78 // Use a small map to ensure we only consider the last update per index within the block up to now.
79 unordered_map<int,int> lastNew; lastNew.reserve(inBlock.size()*2); lastNew.max_load_factor(0.7);
80 for (const auto &u : inBlock) lastNew[u.idx] = u.newv; // record latest new value for each updated index
81
82 // Now adjust count relative to base array a[] (external state only)
83 for (const auto &kv : lastNew) {
84 int idx = kv.first; int curv = kv.second; // current value after in-block updates
85 if (idx < l || idx > r) continue; // outside query range
86 int basev = a[idx]; // value at block start (after external updates)

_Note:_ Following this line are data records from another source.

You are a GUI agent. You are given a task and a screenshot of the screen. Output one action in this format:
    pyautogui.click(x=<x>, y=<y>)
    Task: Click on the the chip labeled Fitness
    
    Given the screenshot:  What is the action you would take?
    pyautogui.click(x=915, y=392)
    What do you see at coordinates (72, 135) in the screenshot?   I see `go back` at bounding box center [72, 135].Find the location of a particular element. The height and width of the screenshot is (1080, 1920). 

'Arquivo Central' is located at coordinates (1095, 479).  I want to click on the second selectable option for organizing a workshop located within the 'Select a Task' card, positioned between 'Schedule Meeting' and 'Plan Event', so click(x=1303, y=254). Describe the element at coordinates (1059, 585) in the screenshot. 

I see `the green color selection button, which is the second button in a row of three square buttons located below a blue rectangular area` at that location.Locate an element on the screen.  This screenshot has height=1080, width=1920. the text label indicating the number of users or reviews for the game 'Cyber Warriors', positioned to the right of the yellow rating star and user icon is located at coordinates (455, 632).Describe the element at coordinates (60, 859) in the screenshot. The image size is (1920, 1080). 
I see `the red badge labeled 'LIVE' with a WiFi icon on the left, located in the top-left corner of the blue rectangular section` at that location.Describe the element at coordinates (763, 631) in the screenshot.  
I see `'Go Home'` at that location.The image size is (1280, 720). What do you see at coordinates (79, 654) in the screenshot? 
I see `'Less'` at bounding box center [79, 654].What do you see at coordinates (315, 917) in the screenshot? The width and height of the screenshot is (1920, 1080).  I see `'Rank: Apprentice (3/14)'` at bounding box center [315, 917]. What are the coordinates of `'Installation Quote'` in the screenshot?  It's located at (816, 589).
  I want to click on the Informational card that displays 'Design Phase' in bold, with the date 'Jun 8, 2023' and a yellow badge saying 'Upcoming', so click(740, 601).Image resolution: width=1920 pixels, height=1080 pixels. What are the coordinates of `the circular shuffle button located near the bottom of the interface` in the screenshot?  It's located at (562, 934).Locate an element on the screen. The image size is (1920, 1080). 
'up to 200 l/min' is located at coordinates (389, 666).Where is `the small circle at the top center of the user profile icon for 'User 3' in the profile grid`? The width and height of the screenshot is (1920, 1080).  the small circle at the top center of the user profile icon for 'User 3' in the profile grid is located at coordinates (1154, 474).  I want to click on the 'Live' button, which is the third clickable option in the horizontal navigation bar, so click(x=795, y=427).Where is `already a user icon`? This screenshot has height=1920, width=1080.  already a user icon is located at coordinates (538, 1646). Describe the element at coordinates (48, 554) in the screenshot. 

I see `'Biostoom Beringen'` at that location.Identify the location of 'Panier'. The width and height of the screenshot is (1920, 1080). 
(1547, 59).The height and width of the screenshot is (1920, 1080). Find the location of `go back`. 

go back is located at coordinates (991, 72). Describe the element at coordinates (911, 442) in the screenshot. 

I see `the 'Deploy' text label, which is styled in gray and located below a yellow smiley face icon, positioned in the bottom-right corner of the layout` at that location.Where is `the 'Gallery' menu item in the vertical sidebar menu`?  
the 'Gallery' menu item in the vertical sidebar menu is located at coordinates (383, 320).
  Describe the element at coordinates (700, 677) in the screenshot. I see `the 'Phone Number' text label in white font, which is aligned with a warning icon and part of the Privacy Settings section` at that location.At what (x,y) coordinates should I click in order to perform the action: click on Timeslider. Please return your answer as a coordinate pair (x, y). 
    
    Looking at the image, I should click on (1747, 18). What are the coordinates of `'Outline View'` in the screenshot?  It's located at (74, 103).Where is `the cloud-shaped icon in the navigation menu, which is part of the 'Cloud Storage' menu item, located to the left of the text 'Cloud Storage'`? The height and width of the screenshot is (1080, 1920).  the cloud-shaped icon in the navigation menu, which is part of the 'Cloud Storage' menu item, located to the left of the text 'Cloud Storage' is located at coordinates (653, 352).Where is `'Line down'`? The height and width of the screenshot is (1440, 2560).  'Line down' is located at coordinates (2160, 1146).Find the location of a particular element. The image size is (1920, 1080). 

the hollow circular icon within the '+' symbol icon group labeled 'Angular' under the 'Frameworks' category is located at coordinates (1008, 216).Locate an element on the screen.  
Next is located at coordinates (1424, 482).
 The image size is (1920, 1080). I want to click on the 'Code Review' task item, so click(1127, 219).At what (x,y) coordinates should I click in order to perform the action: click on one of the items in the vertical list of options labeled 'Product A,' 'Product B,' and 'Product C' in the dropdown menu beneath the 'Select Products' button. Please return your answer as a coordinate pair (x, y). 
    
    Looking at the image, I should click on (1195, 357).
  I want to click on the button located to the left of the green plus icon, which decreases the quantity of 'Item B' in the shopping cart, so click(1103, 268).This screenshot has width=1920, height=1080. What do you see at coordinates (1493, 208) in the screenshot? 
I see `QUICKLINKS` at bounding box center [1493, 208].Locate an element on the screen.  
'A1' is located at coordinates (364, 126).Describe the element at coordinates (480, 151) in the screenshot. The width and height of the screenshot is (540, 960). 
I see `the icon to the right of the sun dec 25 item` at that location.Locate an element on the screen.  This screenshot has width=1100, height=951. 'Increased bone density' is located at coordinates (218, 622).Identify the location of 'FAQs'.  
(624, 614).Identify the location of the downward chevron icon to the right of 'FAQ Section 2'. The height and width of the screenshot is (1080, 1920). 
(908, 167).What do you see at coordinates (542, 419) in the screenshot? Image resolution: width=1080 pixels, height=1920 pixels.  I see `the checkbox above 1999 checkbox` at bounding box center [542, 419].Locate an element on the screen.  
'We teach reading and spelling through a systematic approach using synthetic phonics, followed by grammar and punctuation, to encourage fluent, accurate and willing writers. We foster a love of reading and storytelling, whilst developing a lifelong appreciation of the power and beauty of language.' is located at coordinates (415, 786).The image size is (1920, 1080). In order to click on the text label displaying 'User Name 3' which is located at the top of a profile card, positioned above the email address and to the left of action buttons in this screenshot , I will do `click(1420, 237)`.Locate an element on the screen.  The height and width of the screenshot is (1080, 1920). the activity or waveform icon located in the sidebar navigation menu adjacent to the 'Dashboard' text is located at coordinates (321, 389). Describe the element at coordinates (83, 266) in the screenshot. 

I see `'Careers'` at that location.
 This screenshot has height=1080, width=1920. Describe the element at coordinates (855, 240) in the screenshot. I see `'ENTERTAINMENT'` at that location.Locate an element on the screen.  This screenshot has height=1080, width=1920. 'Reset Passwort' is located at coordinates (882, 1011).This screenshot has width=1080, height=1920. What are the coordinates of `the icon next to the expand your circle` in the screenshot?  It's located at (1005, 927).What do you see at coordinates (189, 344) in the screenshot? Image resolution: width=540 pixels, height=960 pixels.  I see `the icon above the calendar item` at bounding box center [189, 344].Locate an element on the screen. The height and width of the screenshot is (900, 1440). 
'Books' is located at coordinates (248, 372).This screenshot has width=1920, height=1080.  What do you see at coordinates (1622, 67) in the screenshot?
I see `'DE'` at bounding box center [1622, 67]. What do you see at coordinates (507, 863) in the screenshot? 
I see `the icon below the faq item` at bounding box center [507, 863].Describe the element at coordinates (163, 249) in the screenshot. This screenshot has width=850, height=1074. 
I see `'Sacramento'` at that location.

87 // If base has x but current does not, we overcounted by 1; if base does not have x but current does, we undercounted by 1.
88 if (basev == x && curv != x) ans -= 1;
89 else if (basev != x && curv == x) ans += 1;
90 }
91 cout << ans << '\n';
92 } else {
93 cerr << "Unknown type" << '\n'; return 0;
94 }
95
96 if ((t+1) % B == 0) commit_block();
97 }
98 commit_block();
99 return 0;
100}
101

The base state stores, for each value x, a sorted vector of positions where x occurs; thus base queries are answered with two binary searches. Within a block, we buffer point assignments and, for each query, adjust the base count by scanning the distinct updated indices that lie in [L, R]. We compare their base value (from the external a[]) to their current in-block value (the latest buffered one) to add or subtract one accordingly. At block end, we commit updates by removing and inserting positions in the appropriate value lists.

Time: Base query O(log n) via two binary searches. Per query, adjustment scans up to B distinct indices, so O(B). Commit cost per update is O(log n) for erase/insert in vectors (amortized via binary search + insertion). Total O(Q log n + Q B). With B = Θ(√Q), O(Q log n + Q√Q).Space: O(n) for storing position lists plus O(B) for in-block updates and temporary maps.